Task objective
Present every line of the entries below as a numbered list, omitting any blank lines.

A run of entries
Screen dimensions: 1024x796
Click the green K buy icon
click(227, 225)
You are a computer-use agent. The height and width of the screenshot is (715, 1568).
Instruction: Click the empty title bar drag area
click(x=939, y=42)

Response to the task
1. Screen dimensions: 1024x796
2. Click the green K buy icon
3. click(227, 225)
4. You are a computer-use agent. The height and width of the screenshot is (715, 1568).
5. Instruction: Click the empty title bar drag area
6. click(x=939, y=42)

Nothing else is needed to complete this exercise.